Reeves elogiou os números oficiais que indicam que a economia do Reino Unido estava resiliente em Março, à medida que a crise no Médio Oriente se espalhava.

Mas o Chanceler disse: ‘Os deputados trabalhistas têm uma decisão importante a tomar hoje, mas os números mostram que a economia está a crescer e que quando entrámos neste conflito, a nossa economia estava a crescer fortemente devido às decisões que tomei como Chanceler, não deveríamos colocar isso em risco’.

Espera-se que Burnham sinalize hoje a sua própria ambição de suceder Sir Keir.

Mas ainda não está claro se ele conseguirá encontrar um caminho de volta ao Parlamento a tempo, uma vez que não há assento para ele em Westminster.

Um líder sindical acusou Streeting de tentar um “golpe” ao lançar uma candidatura de liderança antes que Burnham pudesse se candidatar.

Wes Streeting retratado no Discurso do Rei na quarta-feira. O Secretário da Saúde mergulhará o Partido Trabalhista na guerra civil hoje ao deixar o Gabinete para montar um desafio de liderança

Sir Keir Starmer, fotografado na quarta-feira, foi reduzido a implorar aos seus deputados que se afastassem da beira de uma disputa de liderança, que ele alertou que causaria 'caos'

Sir Keir Starmer, fotografado na quarta-feira, foi reduzido a implorar aos seus deputados que se afastassem da beira de uma disputa de liderança, que ele alertou que causaria ‘caos’

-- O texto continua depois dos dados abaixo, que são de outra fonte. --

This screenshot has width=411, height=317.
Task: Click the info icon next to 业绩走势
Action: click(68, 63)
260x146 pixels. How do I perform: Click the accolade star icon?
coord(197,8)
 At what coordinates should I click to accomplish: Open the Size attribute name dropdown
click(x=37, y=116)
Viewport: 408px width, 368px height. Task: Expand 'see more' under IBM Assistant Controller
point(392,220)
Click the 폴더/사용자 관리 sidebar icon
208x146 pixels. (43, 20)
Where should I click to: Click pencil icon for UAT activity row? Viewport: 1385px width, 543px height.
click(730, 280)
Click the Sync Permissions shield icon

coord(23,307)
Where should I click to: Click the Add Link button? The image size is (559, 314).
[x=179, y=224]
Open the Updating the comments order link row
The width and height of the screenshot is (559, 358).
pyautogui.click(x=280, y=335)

Os deputados da esquerda do partido debateram ontem à noite se deveriam apoiar Angela Rayner ou Miliband se Burnham fosse excluído da corrida.

Miliband estava emergindo como favorito, apesar de ter sido rejeitado pelo público nas eleições de 2015, embora se pense que sua esposa Justine Thornton seja contra a ideia de ele concorrer à liderança novamente.

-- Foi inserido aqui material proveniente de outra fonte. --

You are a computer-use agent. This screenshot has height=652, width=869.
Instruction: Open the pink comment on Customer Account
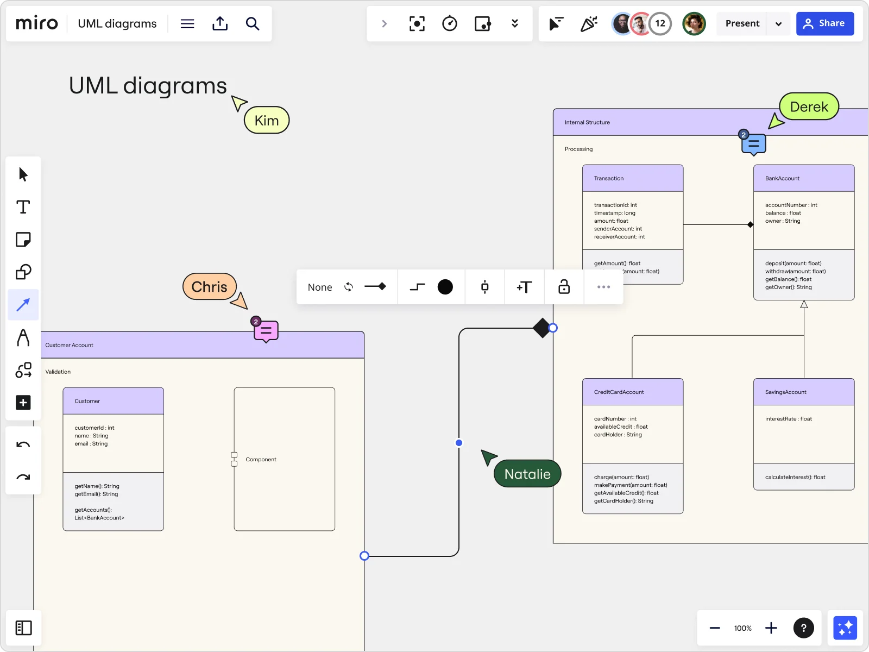[x=266, y=330]
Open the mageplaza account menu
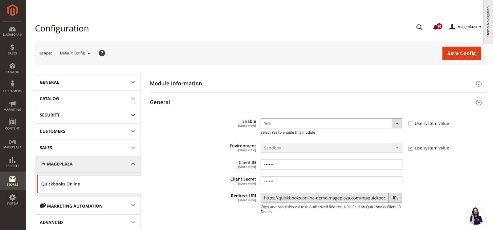 (466, 27)
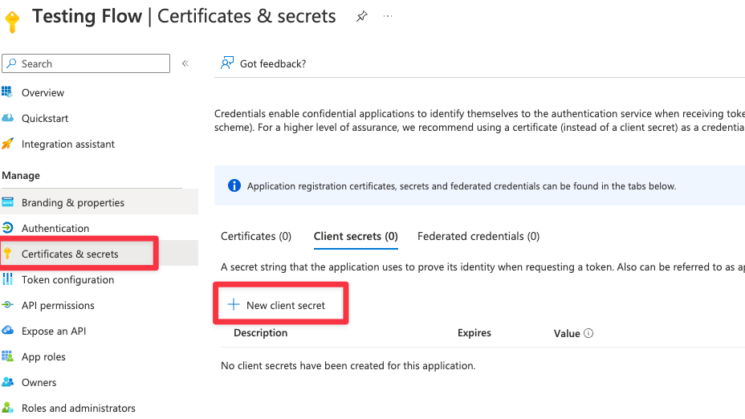
Task: Click the Value info circle icon
Action: [588, 333]
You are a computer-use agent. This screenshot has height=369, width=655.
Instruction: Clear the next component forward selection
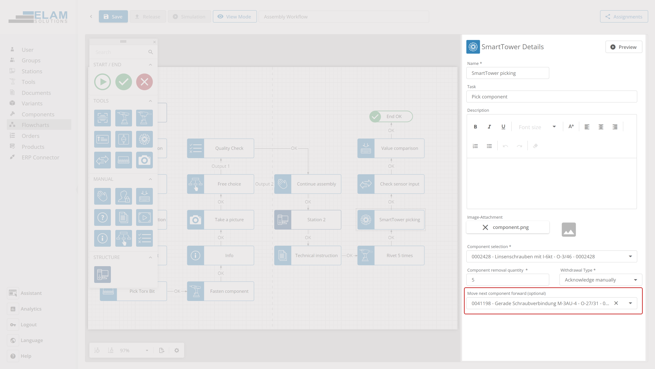point(616,303)
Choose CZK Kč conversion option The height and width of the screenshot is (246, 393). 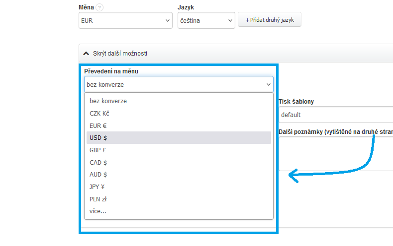pos(99,113)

Outros candidatos potenciais incluem a vice-líder Lucy Powell e a secretária de Cultura Lisa Nandy.

O ministro do Gabinete, Darren Jones, está sendo encorajado a concorrer como candidato do ‘Starmer de continuidade’ se o primeiro-ministro cair no esquecimento. O ex-oficial das Forças Especiais Al Carns também está considerando entrar na corrida.

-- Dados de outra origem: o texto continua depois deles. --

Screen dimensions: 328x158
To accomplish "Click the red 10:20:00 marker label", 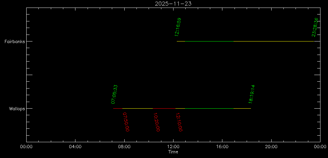I will pyautogui.click(x=156, y=122).
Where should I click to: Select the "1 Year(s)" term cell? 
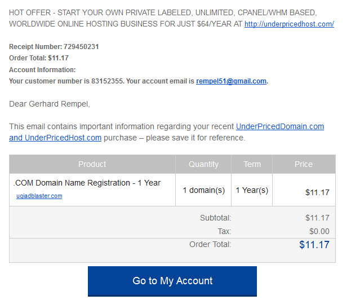[x=252, y=190]
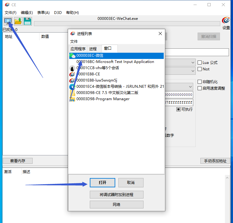Viewport: 233px width, 223px height.
Task: Enable the 非随机化 checkbox
Action: [x=200, y=82]

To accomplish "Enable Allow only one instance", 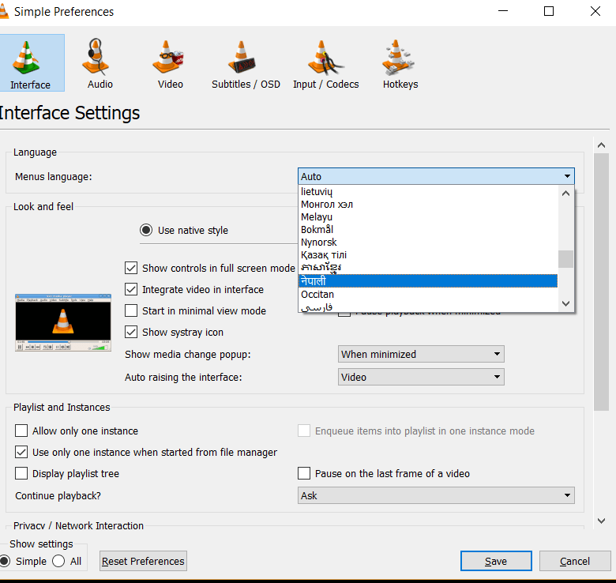I will pos(22,431).
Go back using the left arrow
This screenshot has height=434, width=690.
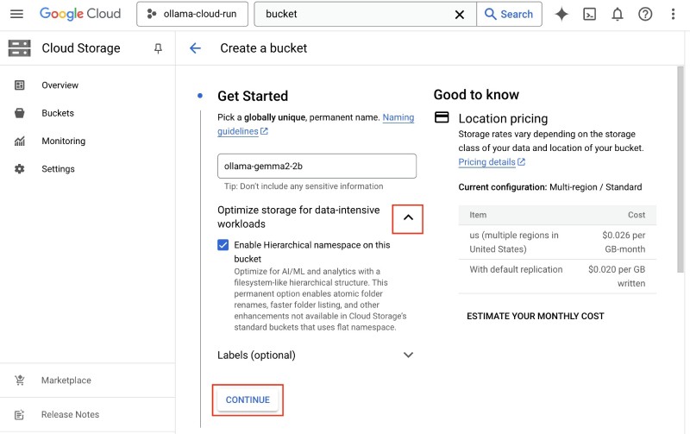(x=195, y=48)
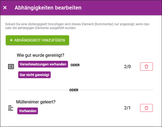This screenshot has width=162, height=127.
Task: Select the checklist icon beside Wie gut wurde gereinigt
Action: coord(11,67)
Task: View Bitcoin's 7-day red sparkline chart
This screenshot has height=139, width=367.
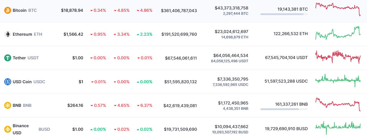Action: 338,9
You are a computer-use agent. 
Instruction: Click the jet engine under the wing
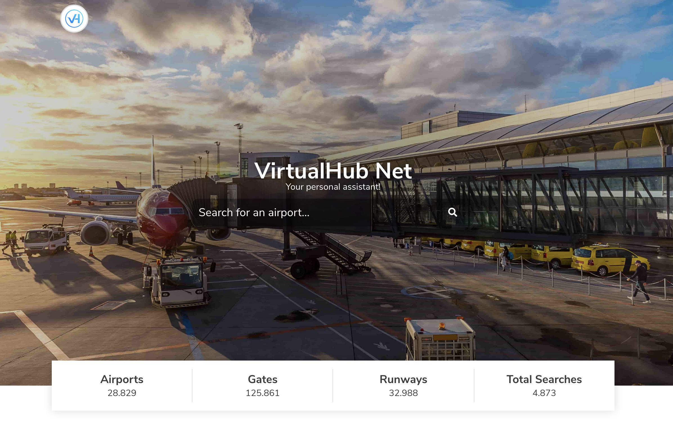96,233
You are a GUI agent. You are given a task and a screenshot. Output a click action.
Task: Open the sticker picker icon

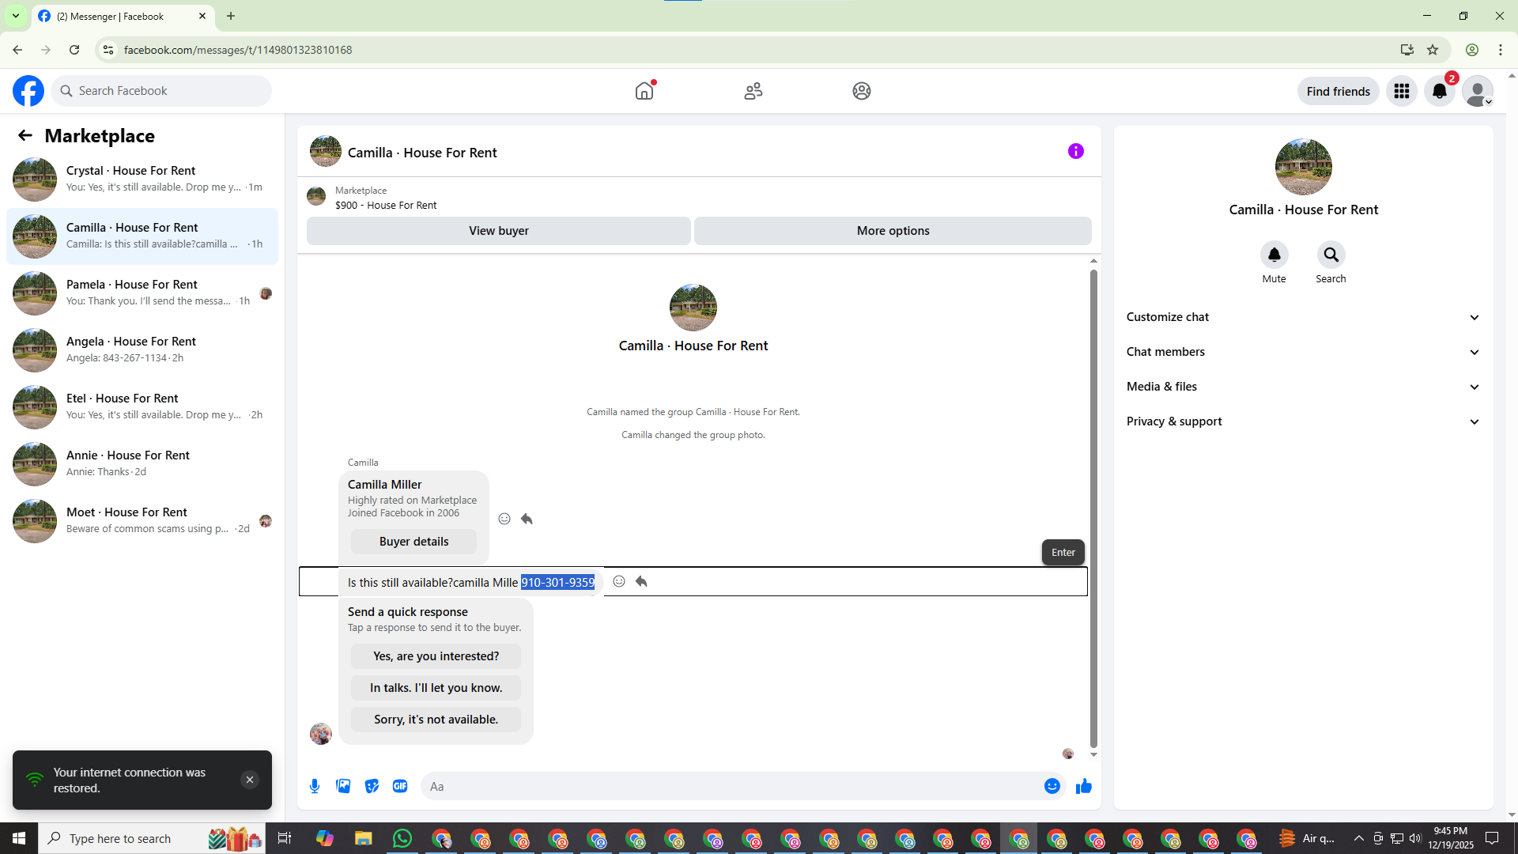[x=372, y=786]
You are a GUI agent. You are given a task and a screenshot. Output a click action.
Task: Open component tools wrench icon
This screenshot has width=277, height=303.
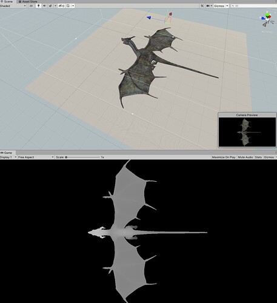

Durante o debate do Discurso do Rei ontem, Kemi Badenoch disse que Sir Keir estava “no cargo, mas não no poder”.

Num desempenho alucinante na Câmara dos Comuns, o líder conservador avisou que a Grã-Bretanha será “sujeita a meses de pavonear por parte dos candidatos à liderança enquanto o país não estiver a ser governado”.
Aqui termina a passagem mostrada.